Alang – alang amba ” Kelak menjadi Desa Alang – alang Amba .
Pengejaran dan pertarunganpun terus berlanjut kearah selatan dalam
keadaan sangat letih dan lemah mereka masih bisa bertahan hidup maka
tempat itu diberi nama ” Kuwarasan ”. Merekapun terus bertarung dan
saling mengejar menuju arah selatan sampai mereka berdua merasa kesal
sendiri dan muring – muring ( bahasa Jawa marah –marah ) sambil
istirahat Raden Jono memberi nama tempat itu ”Puring ”( Kelak menjadi
pasar Puring ) .Walaupun dalam keadaan lelah dan letih Jaka Puring masih
terus berusaha lari dan mencari hidup dan terus berlari ke selatan
sampai di kisik / pesisir samudra yang tanahnya wedi ( bahasa jawa
pasir ) yang setiap dilewati atau sepanjang kaki melangkah wedinya gugur
alias ambruk maka tempat itu diberi nama ” Wedi Gugur ” kelak menjadi
Pesanggrahan Wedi Gugur.
Raden Jaka Puring terus berusaha
menghindar dari kejaran Raden Jono menuju kearah barat sampai akhirnya
terjadi pertarungan lagi yang sangat sengit dan saling mengeluarkan
kadigdayan ( kekuatan ) dan Raden Jaka Puring tersungkur sehingga tangan
yang hendak diarahkan ke Raden Jono akhirnya mengenai karang sampai
tembus / bolong sehingga tempat itu diberi nama Karangbolong , namun
Raden Jaka Puring masih berusaha lari ke utara sampai akhirnya kehabisan
tenaga sehingga tergelincir ke sungai dan pada kesempatan itu Raden
Jono menghunus pusaka Bungkul Kencono dan menancapkanya ke tubuh Raden
Jaka Puring dan terjadilah suatu keajaiban Raden Joko Puring berubah
menjadi Buaya putih dan melontarkan sumpah serapah kepada Raden Jono
bahwa dia menerima kekalahanya tidak bisa memperistri Dewi Sulastri dan
menerima karma menjadi buaya putih namun bersumpah bahwa setiap
keturunan Raden Jono yang memakai pakaian sama dengan yang dipakai oleh
Dewi Sulastri akan menjadi mangsa / dimakan oleh buaya putih, Pakaian
itu adalah mbayak ijo gadung ( Kebayak ), Jarit Amba Lurik ( Kain /
tapih ) dan benting tritik ( stagen ). Atas kejadian itu oleh Raden Jono
tempat itu diberi nama ”Buayan” kelak menjadi Kecamatan Buayan.

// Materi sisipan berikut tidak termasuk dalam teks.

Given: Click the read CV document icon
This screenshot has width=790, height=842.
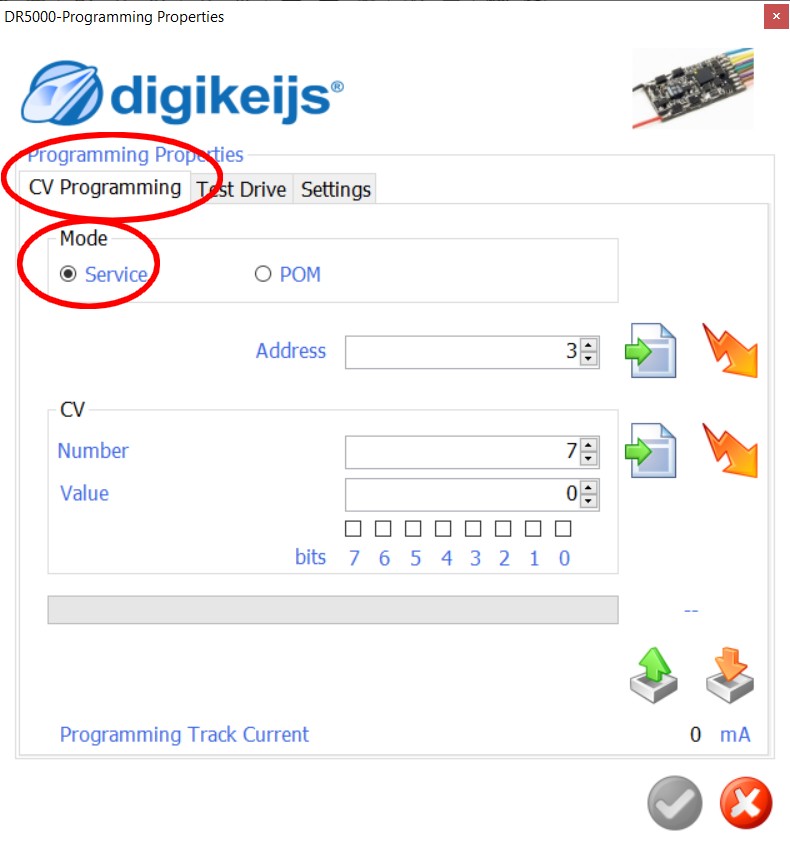Looking at the screenshot, I should click(x=651, y=451).
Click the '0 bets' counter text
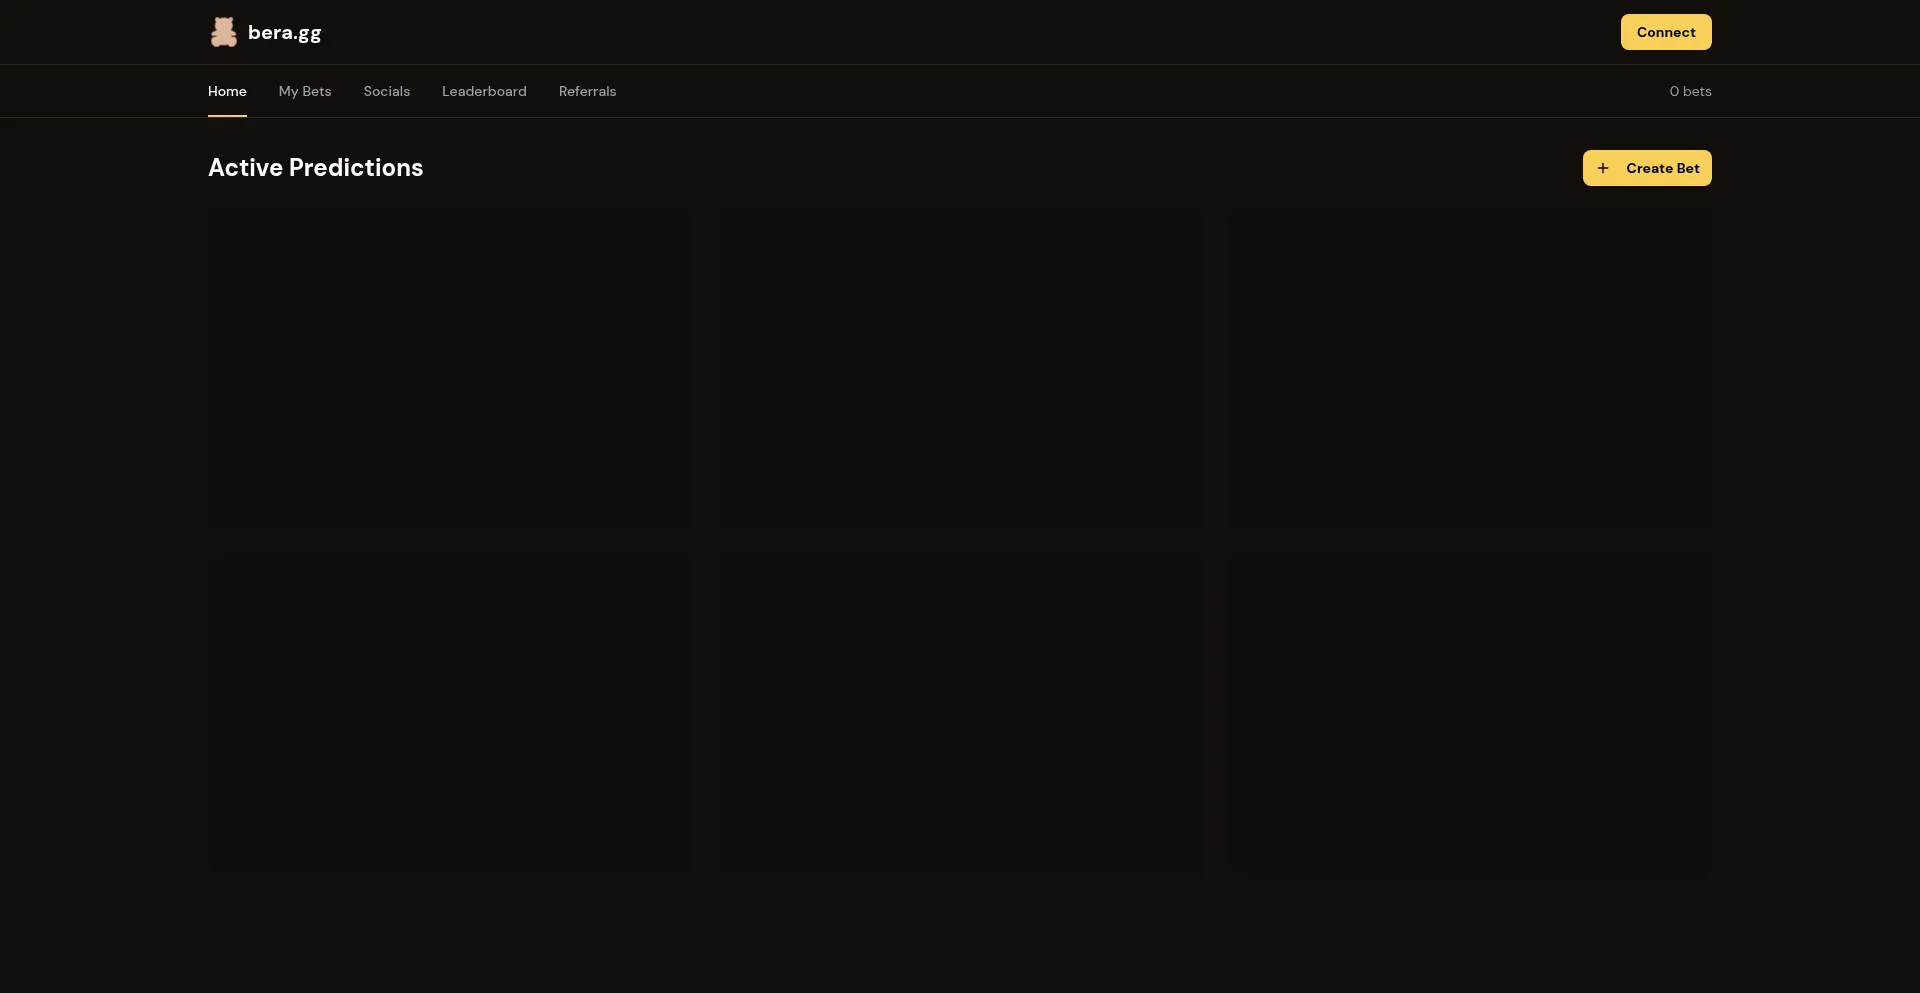This screenshot has height=993, width=1920. pos(1690,91)
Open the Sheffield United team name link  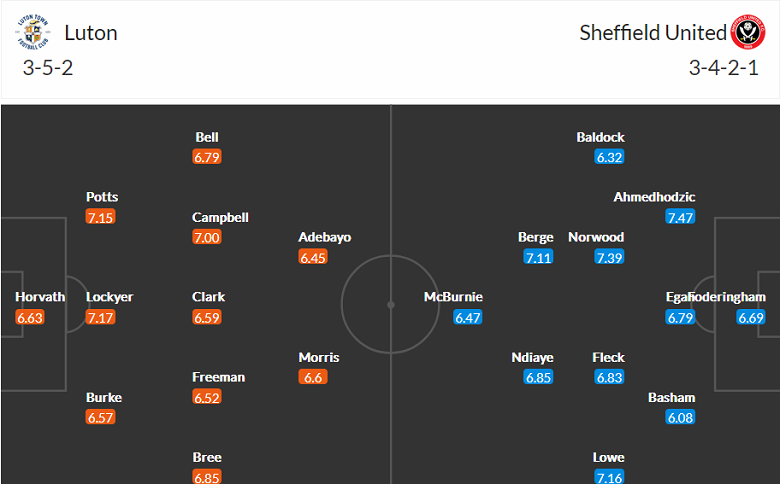tap(653, 33)
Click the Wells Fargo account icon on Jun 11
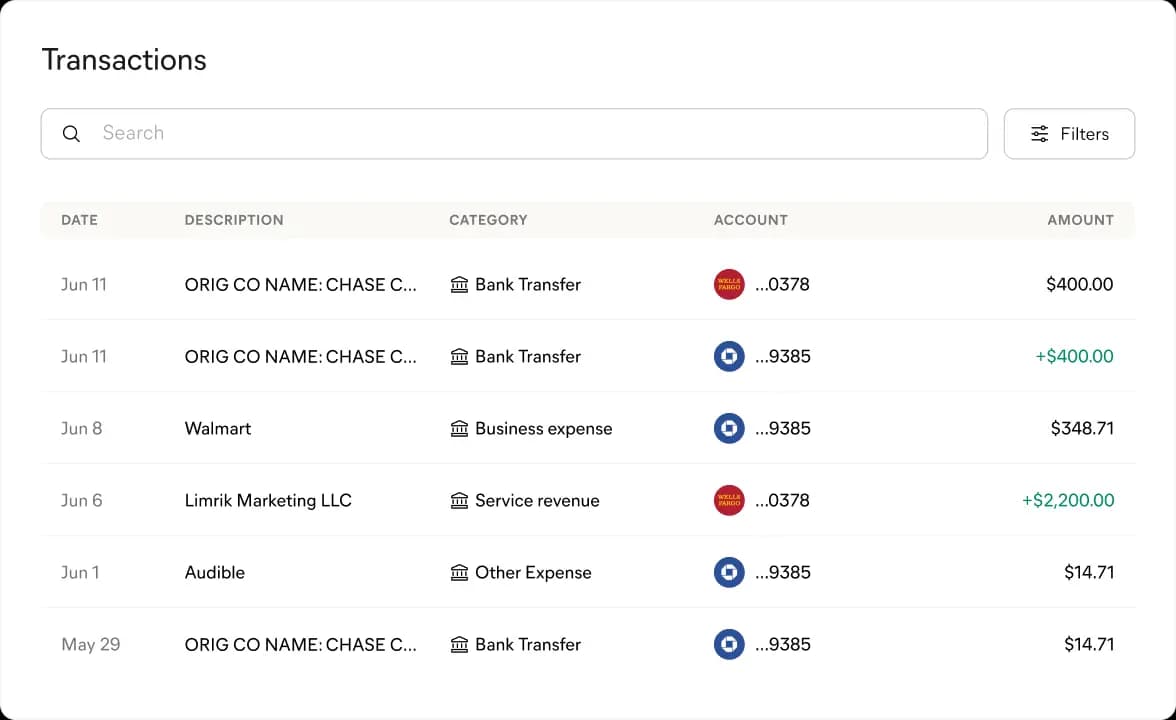 (729, 284)
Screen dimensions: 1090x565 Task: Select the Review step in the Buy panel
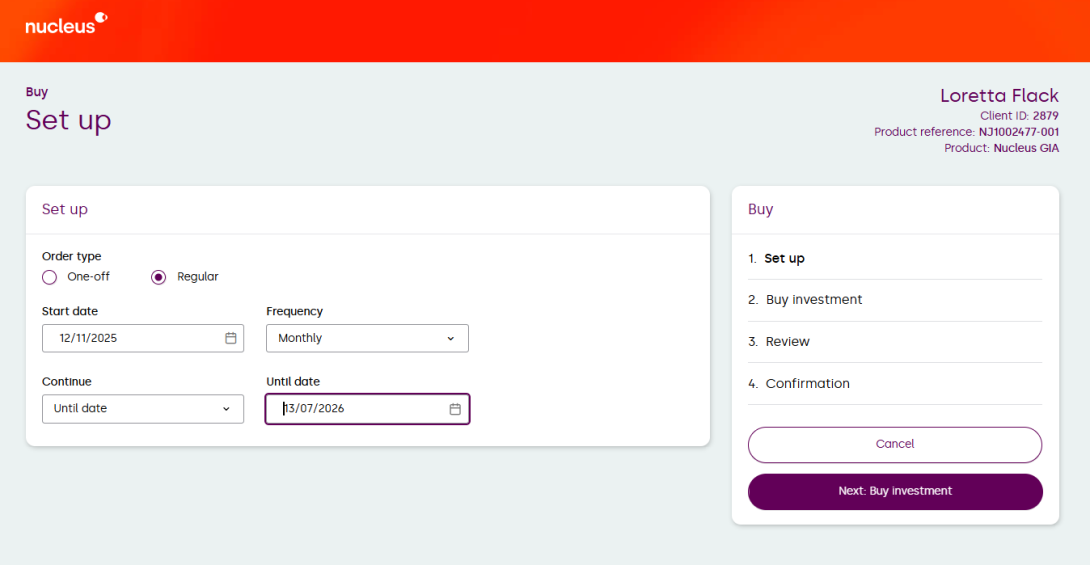point(787,342)
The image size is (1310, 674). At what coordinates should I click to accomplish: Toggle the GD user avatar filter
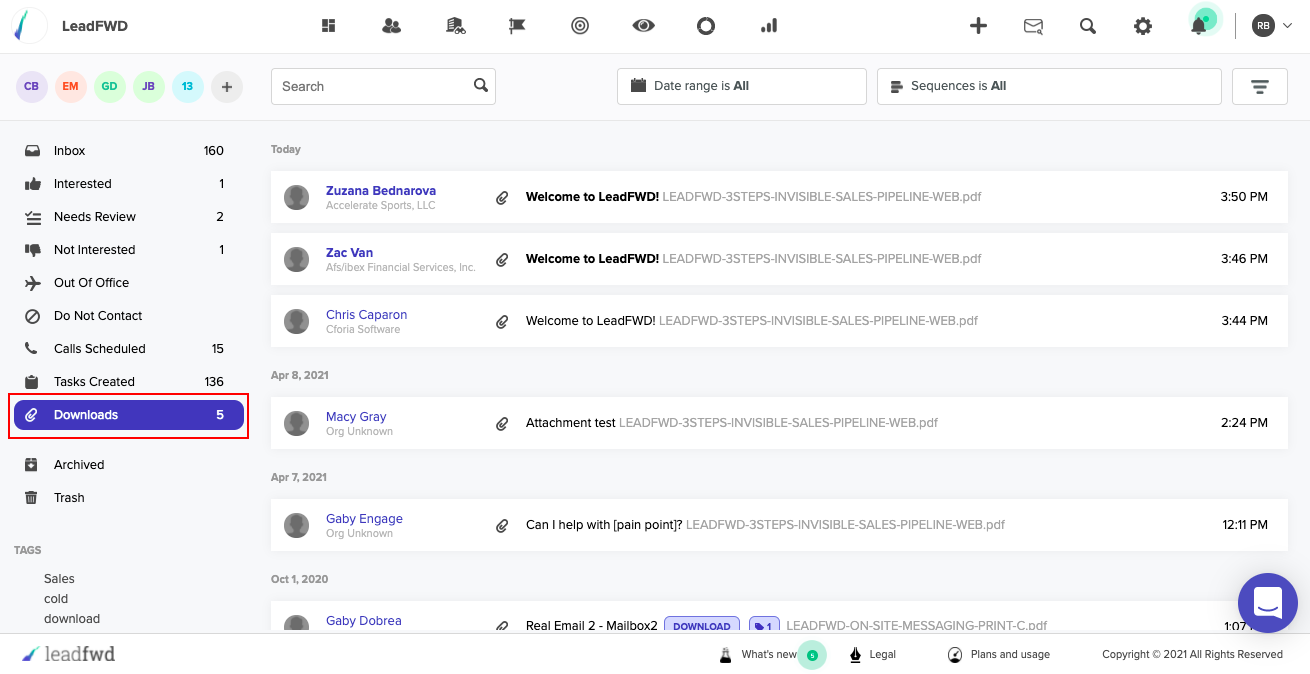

Dengan rasa letih dan tubuh yang penuh luka Raden Jono Pulang ke Pucang
Kembar membawa perasaan suka cita atas kemenangannya melawan Raden Joko
Puring dan perasaan rindu ingin segera bertemu Dewi Sulastri . Suasana
penuh haru meliputi Kadipaten Pucang Kembar saat pertemuan antara Raden
Jono dan Dewi Sulastri beserta keluarga kadipaten. Akhirnya Raden Jono
di nobatkan sebagai Hadipati di Pucang Kembar.